I am trying to understand The Cassowary Linear Arithmetic Constraint Solving Algorithm, and I am having trouble understanding symbolic weights, starting in section 2.3.
Working through the example, this is the objective function:
$$ \begin{bmatrix}1&0\end{bmatrix}\delta^+_{x_m} + \begin{bmatrix}1&0\end{bmatrix}\delta^-_{x_m} + \begin{bmatrix}0&1\end{bmatrix}\delta^+_{x_l} + \begin{bmatrix}0&1\end{bmatrix}\delta^-_{x_l} + \begin{bmatrix}0&1\end{bmatrix}\delta^+_{x_r} + \begin{bmatrix}0&1\end{bmatrix}\delta^-_{x_r} $$
I do not understand why $\delta^+_{x_r}$ was chosen as the correct pivot, since there are four candidates with the same weight, and both it and $\delta^+_{x_l}$ share the same $c_i/a_{IJ}$ value. For example, pivoting instead on $\delta^+_{x_l}$ produces a different basic feasible solution (which is ostensibly incorrect?):
$$ x_l=40, x_m=50, x_r=60 $$
This solution satisfies all of the constraints, however it satisfies the opposite weak constraint.
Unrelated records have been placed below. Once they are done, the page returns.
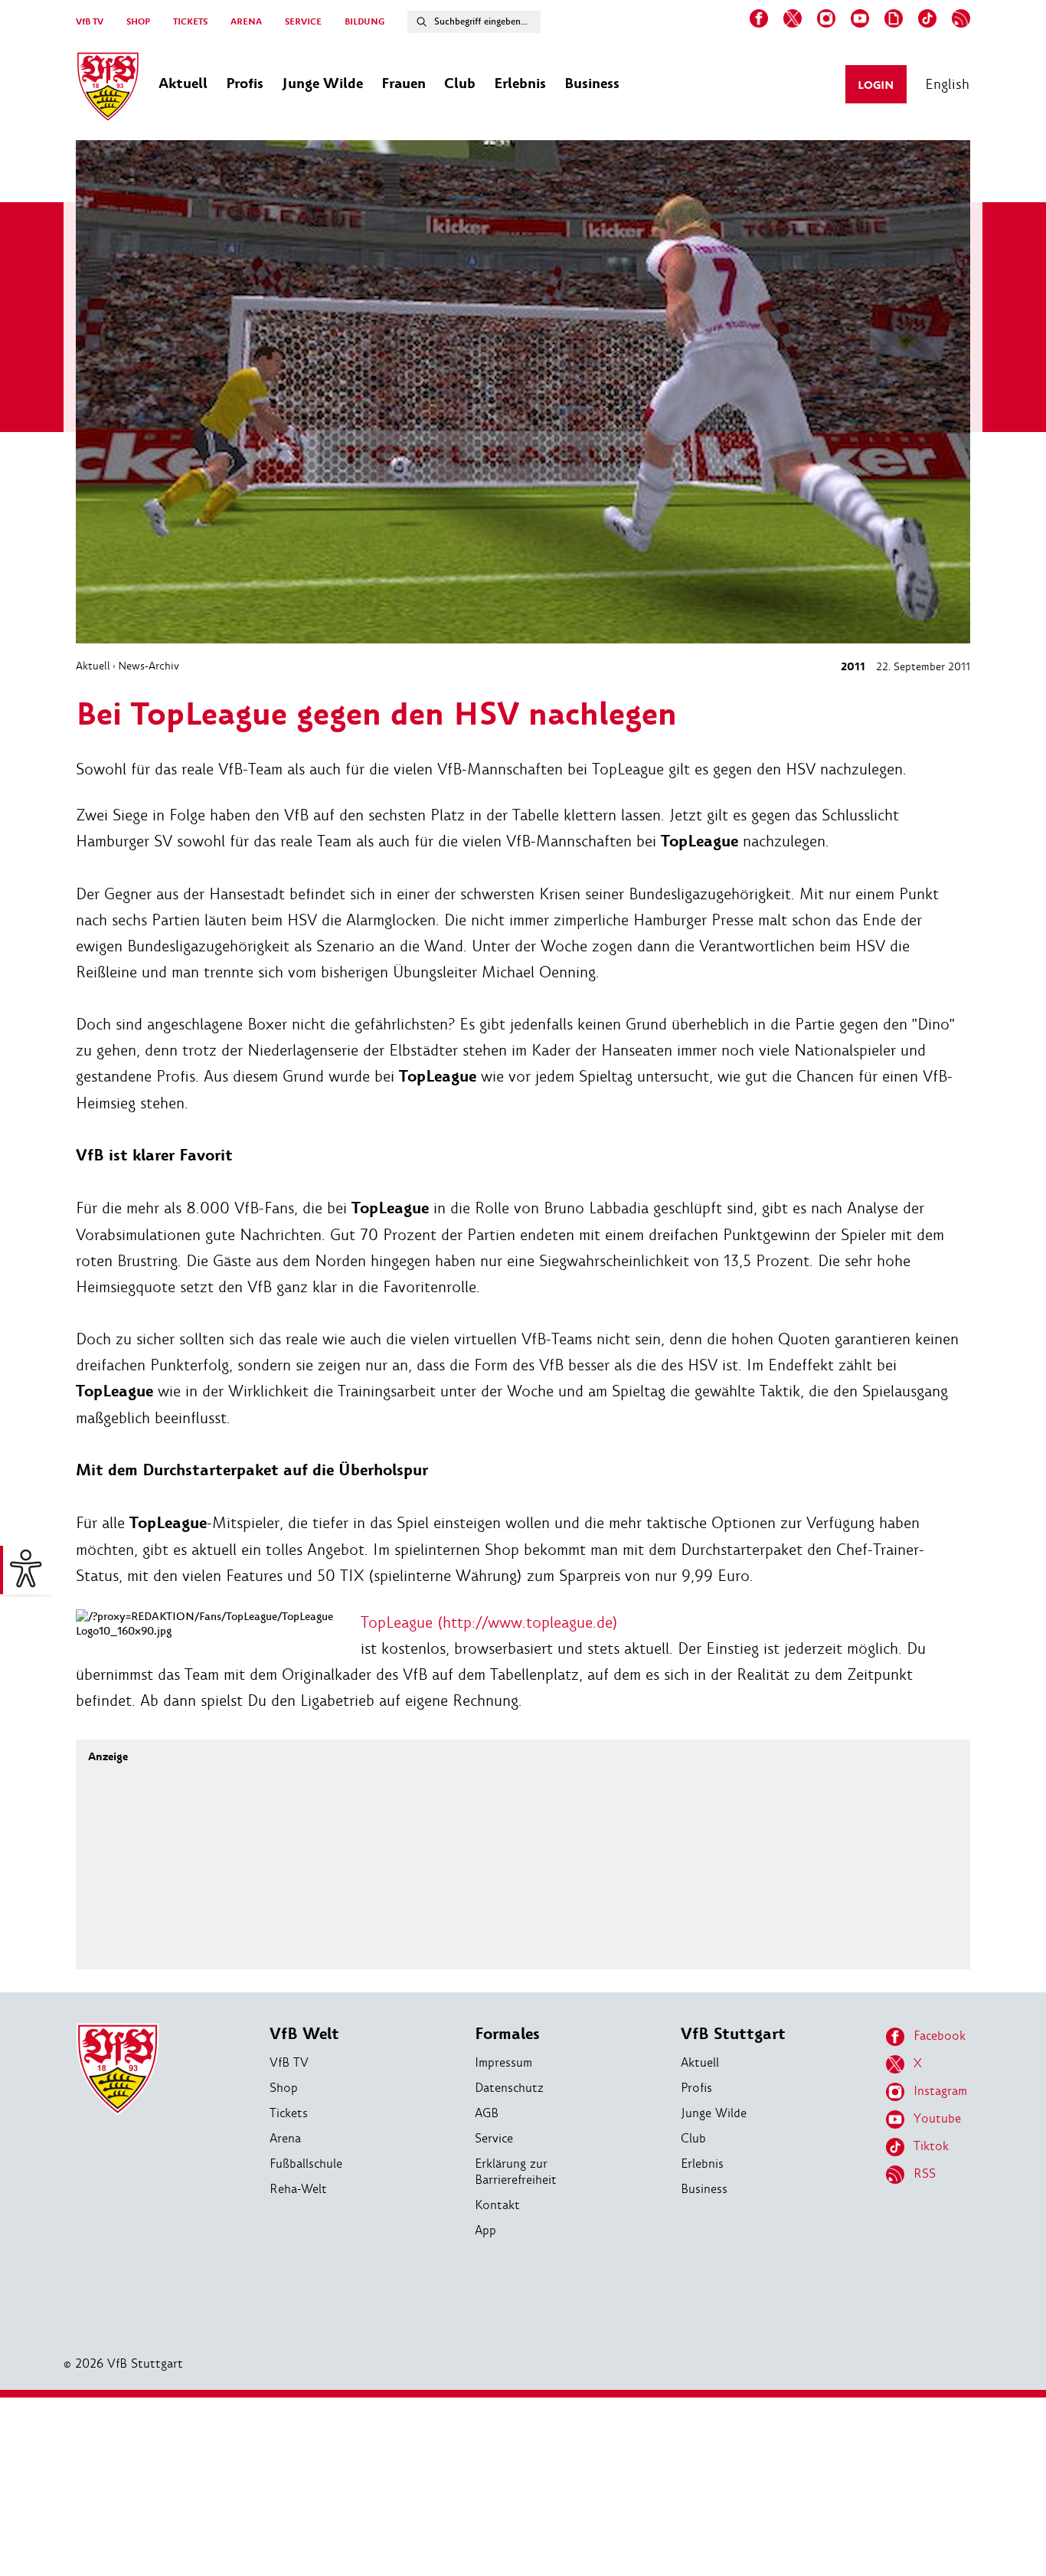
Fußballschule (306, 2163)
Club (693, 2138)
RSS (925, 2173)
Even so, I am assuming that other solution is better for some reason, otherwise it seems unstable.
The previous sections regarding objective functions without symbolic weights makes sense to me, so I feel like I am missing something important about this paper or perhaps the Simplex Algorithm.
My understanding of lexicographic ordering of weights for pivoting is this: choose the candidate with the smallest value in the first position (strong), then break ties by choosing the smallest value in the second position (weak).